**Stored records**
####

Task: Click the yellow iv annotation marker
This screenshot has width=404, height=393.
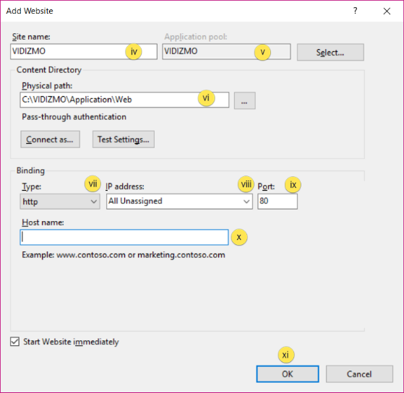Action: point(134,52)

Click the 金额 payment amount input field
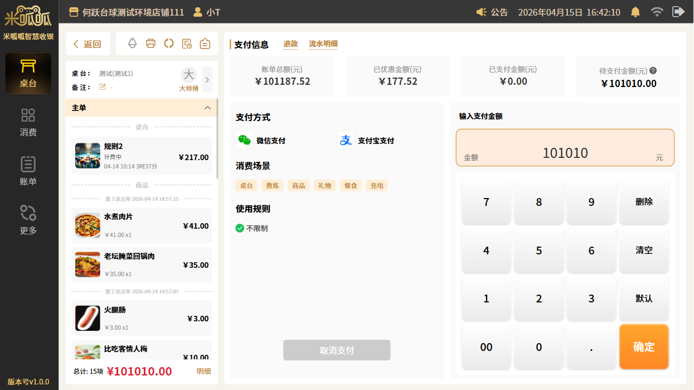click(x=565, y=148)
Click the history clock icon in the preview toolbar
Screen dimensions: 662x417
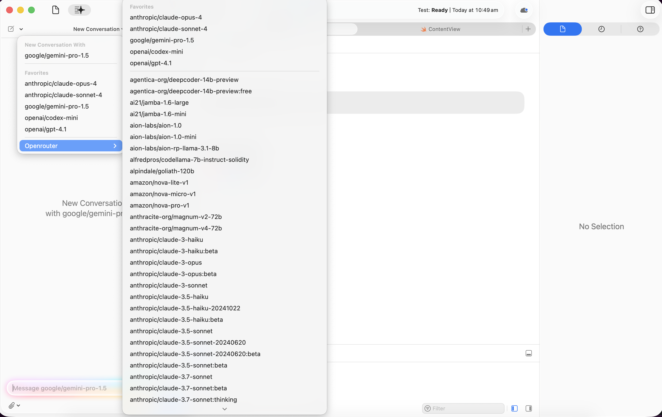pyautogui.click(x=602, y=29)
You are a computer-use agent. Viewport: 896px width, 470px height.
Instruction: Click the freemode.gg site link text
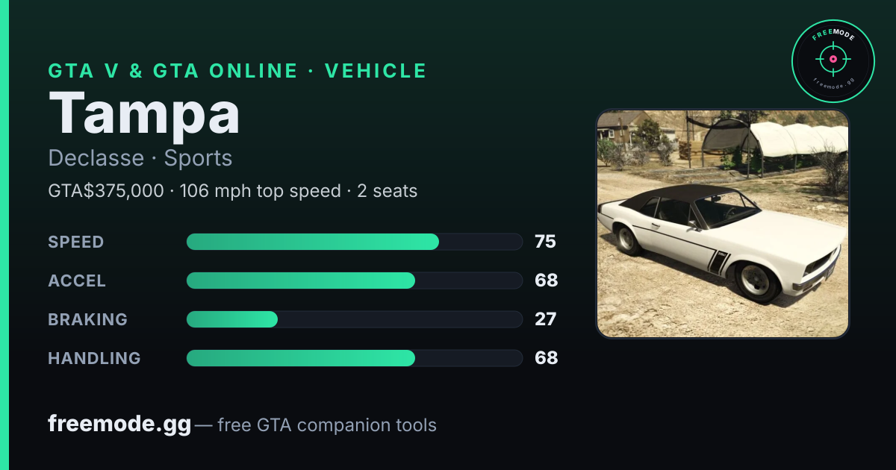pos(119,424)
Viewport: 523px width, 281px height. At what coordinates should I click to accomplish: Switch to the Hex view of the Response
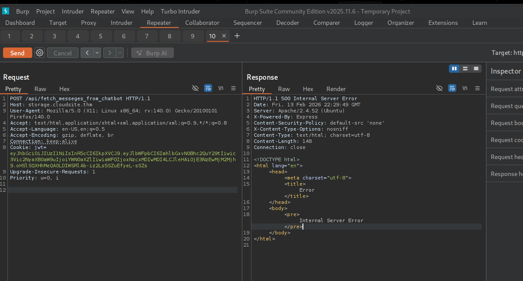(x=308, y=89)
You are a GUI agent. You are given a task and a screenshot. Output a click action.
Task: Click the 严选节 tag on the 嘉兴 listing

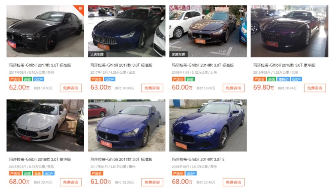click(97, 173)
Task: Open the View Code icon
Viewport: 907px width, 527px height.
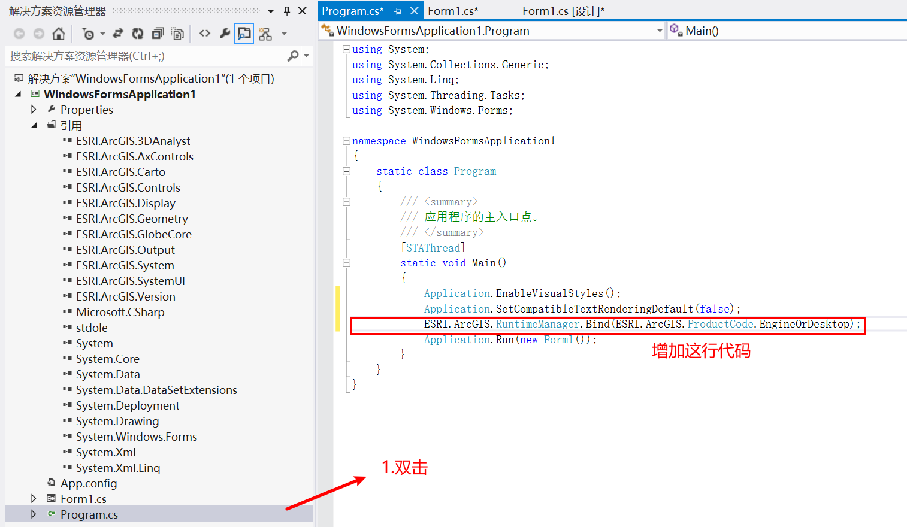Action: coord(205,33)
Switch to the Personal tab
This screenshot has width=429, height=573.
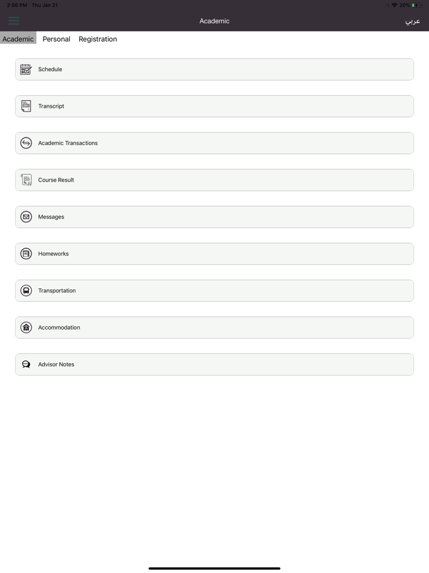tap(56, 39)
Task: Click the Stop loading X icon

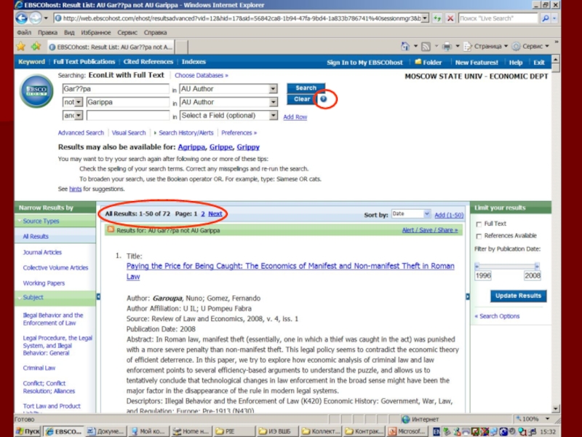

####

**Exercise instructions**
Transcribe the entries above verbatim, excluding any image.

**Response**
Task: Click the yellow iv annotation marker
This screenshot has width=404, height=393.
Action: point(134,52)

Click the 金额 payment amount input field
click(x=565, y=148)
Click the history clock icon in the preview toolbar
Screen dimensions: 662x417
pyautogui.click(x=602, y=29)
You are a computer-use agent. Viewport: 896px width, 470px height.
Instruction: Click the freemode.gg site link text
pos(119,424)
Viewport: 523px width, 281px height. At what coordinates should I click to accomplish: Switch to the Hex view of the Response
(x=308, y=89)
You are a GUI agent. You are given a task and a screenshot. Output a click action.
Task: Click the 严选节 tag on the 嘉兴 listing

click(97, 173)
Task: Open the View Code icon
Viewport: 907px width, 527px height.
Action: coord(205,33)
Switch to the Personal tab
This screenshot has width=429, height=573.
tap(56, 39)
Task: Click the Stop loading X icon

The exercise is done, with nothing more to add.